§ WORK TO COMPLETE
Only an exact repetition of all the entries will be accepted.

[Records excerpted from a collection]
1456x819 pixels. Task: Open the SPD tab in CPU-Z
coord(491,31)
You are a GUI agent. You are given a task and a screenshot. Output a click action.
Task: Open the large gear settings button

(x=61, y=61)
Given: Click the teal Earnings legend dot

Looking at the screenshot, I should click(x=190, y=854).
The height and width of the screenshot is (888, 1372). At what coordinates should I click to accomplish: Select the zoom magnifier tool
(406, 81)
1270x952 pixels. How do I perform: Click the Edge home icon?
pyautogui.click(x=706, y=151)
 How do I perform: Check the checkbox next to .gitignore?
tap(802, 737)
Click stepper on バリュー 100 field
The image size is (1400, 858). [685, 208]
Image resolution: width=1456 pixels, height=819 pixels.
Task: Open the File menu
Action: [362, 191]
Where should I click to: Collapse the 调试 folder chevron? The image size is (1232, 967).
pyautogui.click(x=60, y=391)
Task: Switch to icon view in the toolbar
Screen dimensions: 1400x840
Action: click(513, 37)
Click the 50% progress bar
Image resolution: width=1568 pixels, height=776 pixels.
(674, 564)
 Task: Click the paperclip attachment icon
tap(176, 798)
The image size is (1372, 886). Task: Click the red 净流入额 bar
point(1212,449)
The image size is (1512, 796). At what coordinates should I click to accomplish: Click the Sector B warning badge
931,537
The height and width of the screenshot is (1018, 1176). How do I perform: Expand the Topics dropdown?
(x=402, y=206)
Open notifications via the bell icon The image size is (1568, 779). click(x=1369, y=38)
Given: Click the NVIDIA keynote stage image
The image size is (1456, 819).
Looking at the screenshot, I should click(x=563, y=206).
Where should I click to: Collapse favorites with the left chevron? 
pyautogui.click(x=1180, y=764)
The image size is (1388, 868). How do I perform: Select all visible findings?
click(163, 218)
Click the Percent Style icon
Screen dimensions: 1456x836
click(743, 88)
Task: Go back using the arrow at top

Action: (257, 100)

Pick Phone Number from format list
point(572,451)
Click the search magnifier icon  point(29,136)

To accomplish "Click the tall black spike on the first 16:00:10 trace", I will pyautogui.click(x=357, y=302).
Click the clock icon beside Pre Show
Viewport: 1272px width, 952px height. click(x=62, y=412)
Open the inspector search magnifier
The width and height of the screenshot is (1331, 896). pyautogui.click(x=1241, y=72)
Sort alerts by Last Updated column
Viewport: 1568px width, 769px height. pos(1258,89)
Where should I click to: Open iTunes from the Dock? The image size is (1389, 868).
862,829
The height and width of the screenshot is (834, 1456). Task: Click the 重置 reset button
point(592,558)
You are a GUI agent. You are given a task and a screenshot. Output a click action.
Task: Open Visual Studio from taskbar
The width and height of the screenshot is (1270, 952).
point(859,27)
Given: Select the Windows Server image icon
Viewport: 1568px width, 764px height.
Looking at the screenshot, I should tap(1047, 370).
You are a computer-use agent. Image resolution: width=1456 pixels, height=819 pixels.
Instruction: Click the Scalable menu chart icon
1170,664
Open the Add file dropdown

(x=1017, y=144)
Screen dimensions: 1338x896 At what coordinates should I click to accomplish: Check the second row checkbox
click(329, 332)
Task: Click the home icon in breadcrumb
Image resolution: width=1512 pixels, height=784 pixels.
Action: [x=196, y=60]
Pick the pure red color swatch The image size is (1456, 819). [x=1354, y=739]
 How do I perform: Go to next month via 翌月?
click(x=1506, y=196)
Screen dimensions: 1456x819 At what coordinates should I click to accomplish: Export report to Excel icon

§ ANSWER SPACE
1456x819 pixels. Task: Open the SPD tab in CPU-Z
coord(491,31)
You are a GUI agent. You are given a task and a screenshot. Output a click action.
Task: Open the large gear settings button

(x=61, y=61)
Given: Click the teal Earnings legend dot

Looking at the screenshot, I should click(x=190, y=854).
The height and width of the screenshot is (888, 1372). At what coordinates should I click to accomplish: Select the zoom magnifier tool
(406, 81)
1270x952 pixels. How do I perform: Click the Edge home icon?
pyautogui.click(x=706, y=151)
 How do I perform: Check the checkbox next to .gitignore?
tap(802, 737)
Click stepper on バリュー 100 field
The image size is (1400, 858). [685, 208]
Image resolution: width=1456 pixels, height=819 pixels.
Task: Open the File menu
Action: [362, 191]
Where should I click to: Collapse the 调试 folder chevron? The image size is (1232, 967).
pyautogui.click(x=60, y=391)
Task: Switch to icon view in the toolbar
Screen dimensions: 1400x840
Action: click(513, 37)
Click the 50% progress bar
Image resolution: width=1568 pixels, height=776 pixels.
(674, 564)
 Task: Click the paperclip attachment icon
tap(176, 798)
The image size is (1372, 886). Task: Click the red 净流入额 bar
point(1212,449)
The image size is (1512, 796). At what coordinates should I click to accomplish: Click the Sector B warning badge
931,537
The height and width of the screenshot is (1018, 1176). How do I perform: Expand the Topics dropdown?
(x=402, y=206)
Open notifications via the bell icon The image size is (1568, 779). click(x=1369, y=38)
Given: Click the NVIDIA keynote stage image
The image size is (1456, 819).
Looking at the screenshot, I should click(x=563, y=206).
Where should I click to: Collapse favorites with the left chevron? 
pyautogui.click(x=1180, y=764)
The image size is (1388, 868). How do I perform: Select all visible findings?
click(163, 218)
Click the Percent Style icon
Screen dimensions: 1456x836
click(743, 88)
Task: Go back using the arrow at top

Action: (257, 100)

Pick Phone Number from format list
point(572,451)
Click the search magnifier icon  point(29,136)

To accomplish "Click the tall black spike on the first 16:00:10 trace", I will pyautogui.click(x=357, y=302).
Click the clock icon beside Pre Show
Viewport: 1272px width, 952px height. click(x=62, y=412)
Open the inspector search magnifier
The width and height of the screenshot is (1331, 896). pyautogui.click(x=1241, y=72)
Sort alerts by Last Updated column
Viewport: 1568px width, 769px height. pos(1258,89)
Where should I click to: Open iTunes from the Dock? The image size is (1389, 868).
862,829
The height and width of the screenshot is (834, 1456). Task: Click the 重置 reset button
point(592,558)
You are a GUI agent. You are given a task and a screenshot. Output a click action.
Task: Open Visual Studio from taskbar
The width and height of the screenshot is (1270, 952).
point(859,27)
Given: Select the Windows Server image icon
Viewport: 1568px width, 764px height.
Looking at the screenshot, I should tap(1047, 370).
You are a computer-use agent. Image resolution: width=1456 pixels, height=819 pixels.
Instruction: Click the Scalable menu chart icon
1170,664
Open the Add file dropdown

(x=1017, y=144)
Screen dimensions: 1338x896 At what coordinates should I click to accomplish: Check the second row checkbox
click(329, 332)
Task: Click the home icon in breadcrumb
Image resolution: width=1512 pixels, height=784 pixels.
Action: [x=196, y=60]
Pick the pure red color swatch The image size is (1456, 819). [x=1354, y=739]
 How do I perform: Go to next month via 翌月?
click(x=1506, y=196)
Screen dimensions: 1456x819 At what coordinates should I click to accomplish: Export report to Excel icon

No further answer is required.